**What this task involves**: Print the lines of the material below verbatim, starting with the line that contains "Where should I" and going on through the line that contains "373x780 pixels. (338, 132)". Leave the pictures out.
□ □ □ □ □
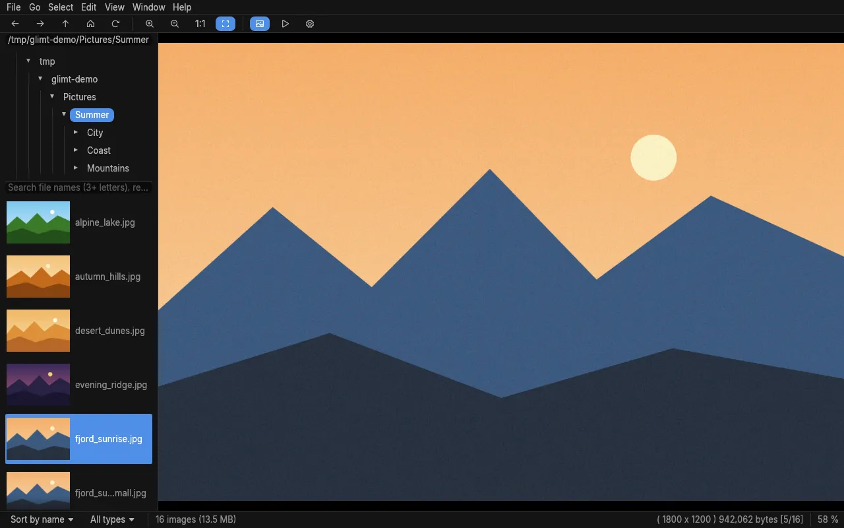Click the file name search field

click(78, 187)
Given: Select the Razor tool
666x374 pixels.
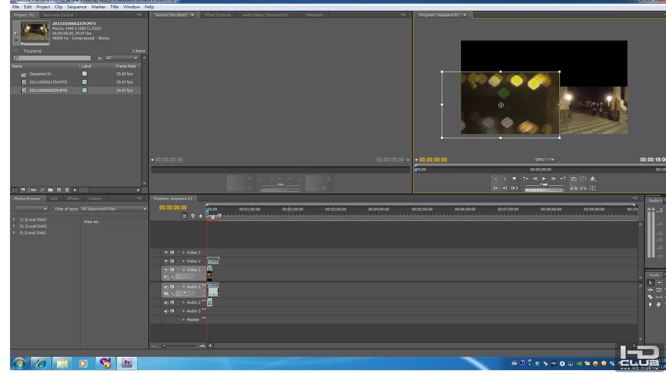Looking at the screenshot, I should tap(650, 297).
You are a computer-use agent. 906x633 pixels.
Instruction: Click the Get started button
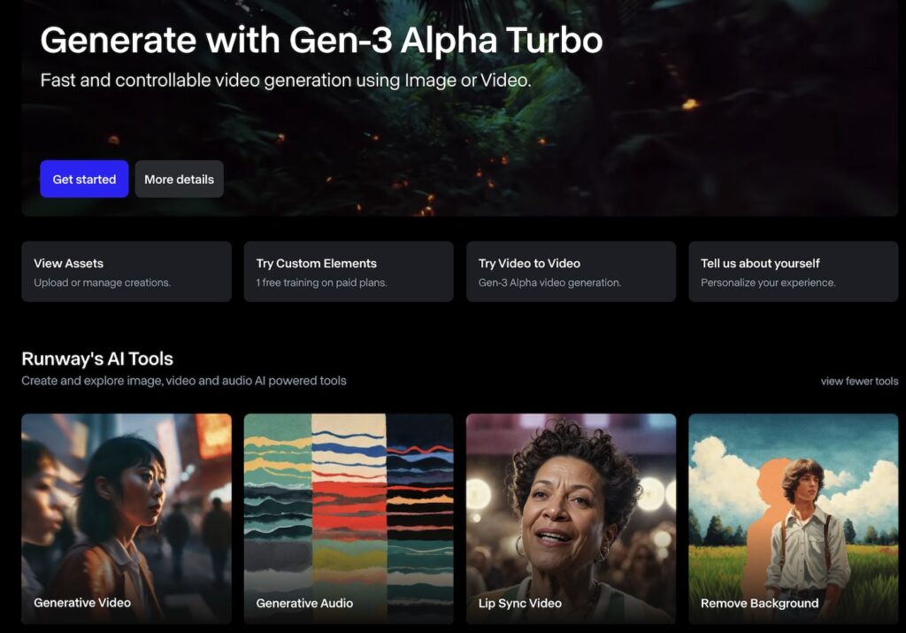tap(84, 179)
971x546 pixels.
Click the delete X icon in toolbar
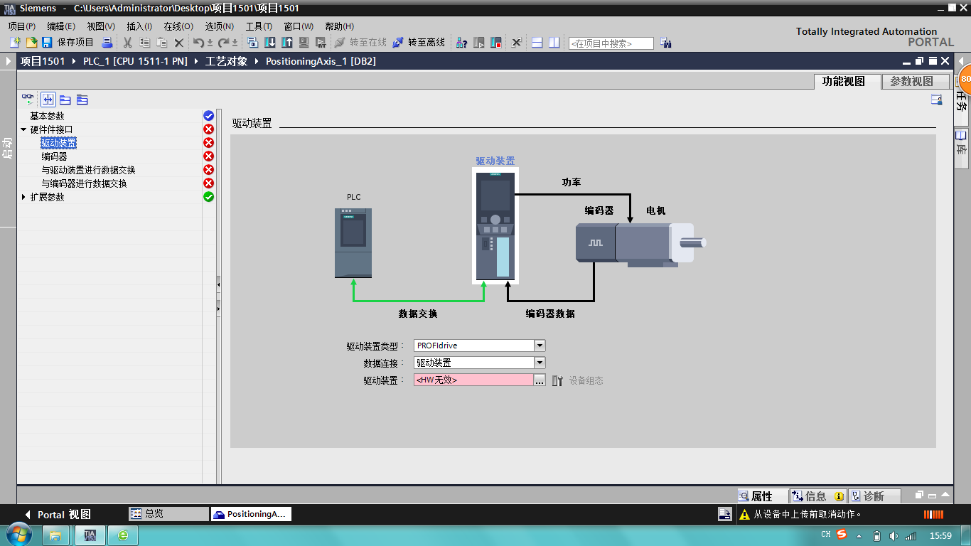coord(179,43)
□ □ □ □ □
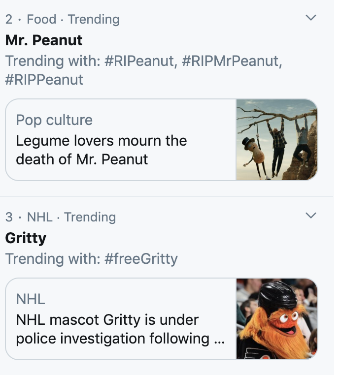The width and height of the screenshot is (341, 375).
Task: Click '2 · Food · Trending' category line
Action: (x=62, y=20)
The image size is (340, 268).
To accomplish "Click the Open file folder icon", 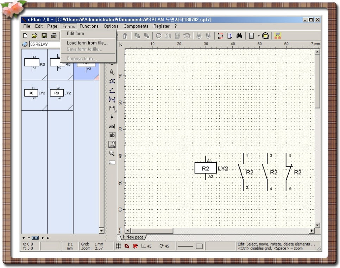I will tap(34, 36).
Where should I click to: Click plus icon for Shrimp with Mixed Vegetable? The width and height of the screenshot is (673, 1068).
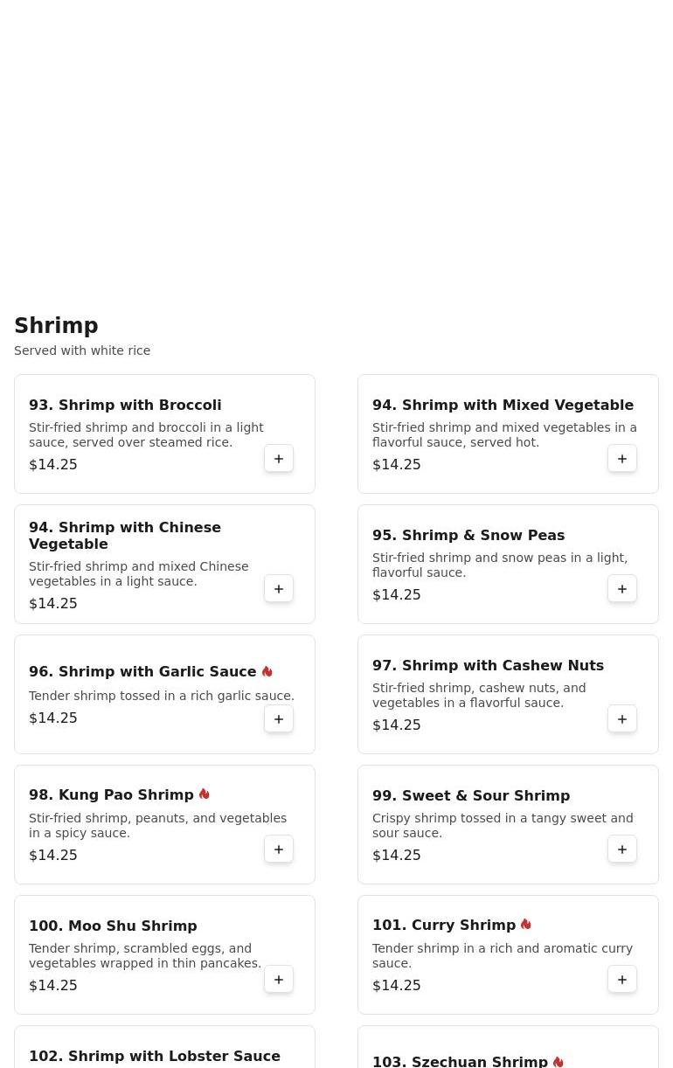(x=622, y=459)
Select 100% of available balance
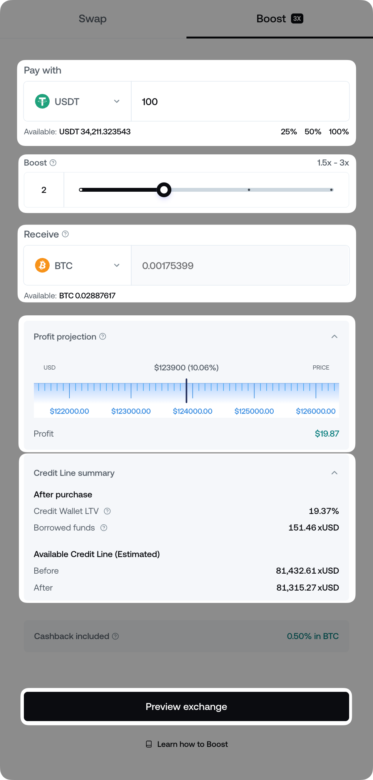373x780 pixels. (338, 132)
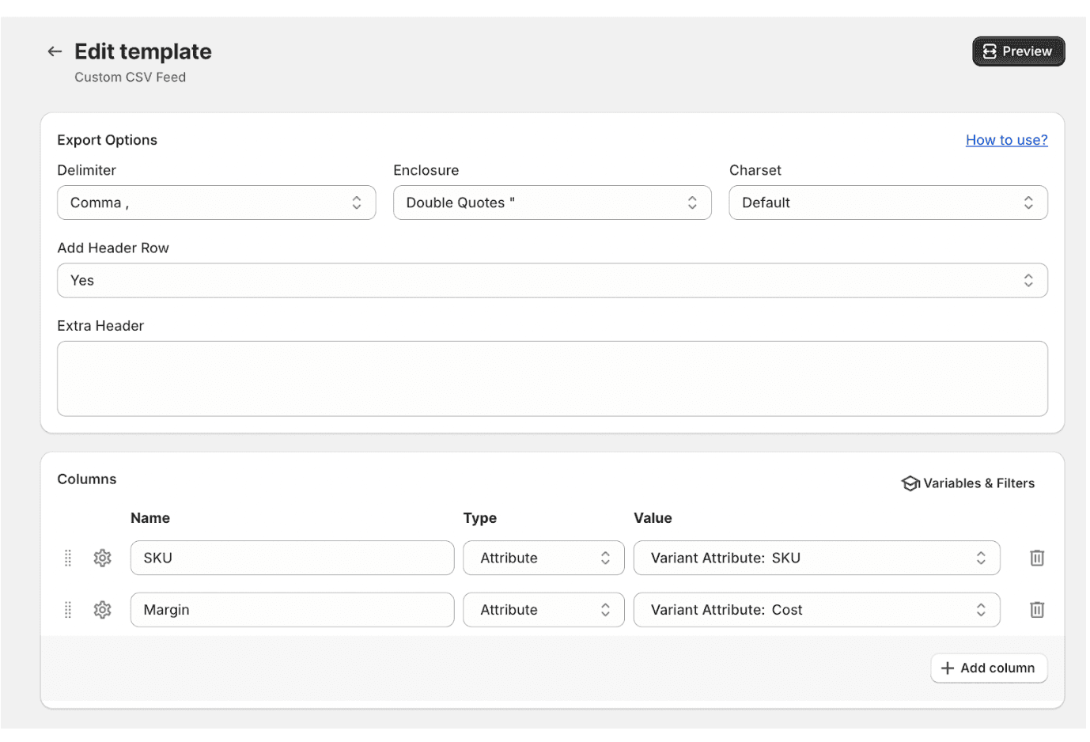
□ □ □ □ □
**Output for this task**:
Where should I click to: Click plus icon for Shrimp with Mixed Vegetable? The width and height of the screenshot is (673, 1068).
(x=622, y=459)
Select 100% of available balance
373x780 pixels. (338, 132)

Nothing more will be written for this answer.